Paul stretched, let out a yawn. He turned his attention towards Marko, who was still resting his head in Paul’s lap, eyes mostly closed, body sprawled out across the couch. 


“Come on, bud, you ready to get some sleep?” Paul patted him on the shoulder.


“Yeah, I’m fuckin’ exhausted. But I don’t think I can hang up in the den tonight. My body feels like… like I got hit by a truck. Completely useless.” He shrugged weakly. “I’d probably fall down on my ass halfway through the night.”


“Uhh… Okay, I got an idea. One sec.” Paul slid off the couch, placing Marko’s head down on a pile of blankets as he did so.  He grabbed one end of the tattered couch and began dragging it noisily as it scuffed across the rocky floor, with Marko laying listlessly atop it. He pulled it deeper into the cavern until it was just at the door of their den, far enough from the mouth of the cave to ensure no sunlight would disturb their slumber. 


“Aw, you’re the best, dude.” 


Paul smiled modestly, and patted the arm of the couch. “Night, bud.”


Marko opened his mouth to speak, but lost his nerve, feeling rather childish. He flipped over onto his side, feeling how cold, and how empty the grandiose antique couch seemed without his best friend there beside him. His nimble fingers found a threadbare patch on the upholstery and he silently toyed with the fabric.


“Hey, uh, Paul…?”


“What’s up, bud?” Paul turned back to face him. 

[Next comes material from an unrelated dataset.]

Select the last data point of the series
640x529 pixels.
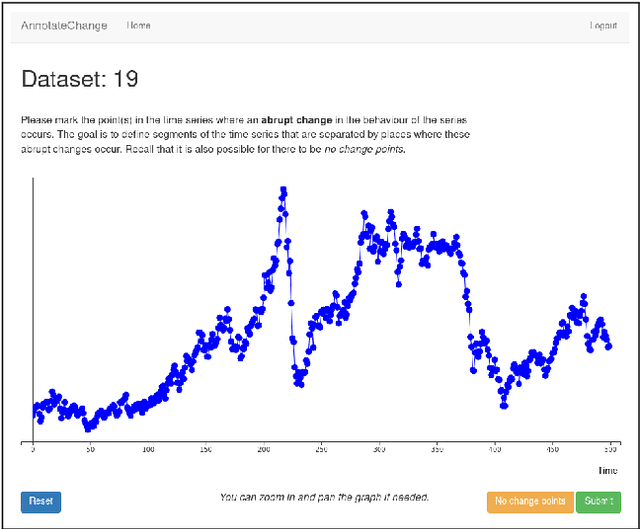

Marko hesitated, avoiding his gaze. His eyes were keenly fixated on the thread caught between his nails. “I really don’t want to be alone tonight.”


He wished desperately he could be unapologetic about it, confident and stoic like David always seemed to be, instead of awash with anxiety. He wanted to take it back. As soon as the words left his mouth he wanted to pull them back in. 


It’s stupid. What a lame thing to say. He kept his eyes down, focusing on the intricately woven threads. They’re always going to treat me like the baby and who could blame them. 


Then he felt the shadow of the other vampire fall upon his figure. Felt the shifting weight settling onto the couch, cushions sinking and springs creaking. He felt Paul slide in beside him.  He tugged Marko’s limp body up so that his head was resting on Paul’s chest.


In a voice soft as a whisper, the tender trills of a lullaby formed in the cool cavern air. Paul’s lips moved fluidly, lingering on every note. Marko had always thought Paul had a gift for singing. 


“Dites-moi, pourquoi, la vie est belle.

Dites-moi, pourquoi, la vie est gaie.

Dites-moi, pourquoi, Chere Mlle-

Est-ce que, parce que, vous m’aimez?”


“What does it mean?” Marko asked in a low voice, laden with drowsiness.


“I dunno, actually. It’s French, I think. Nima would know.” He shuffled his weight around trying to settle in for sleep. “My great grandma always sang it to me when I was a kid. She would sing it when I was sick. When she was taking care of me. Guess it just stuck with me.”


“It's nice…” Marko was barely holding onto consciousness. His breathing slowed to a steady rhythm, aching muscles instantly loosening. 


Paul closed his eyes, one arm folded behind his head. He listened to the low, rumbling snore that had started coming from Marko. 


Paul could have easily recited the translated lyrics, he knew them just as well in English from his childhood. 


But , he thought, that’s for another time.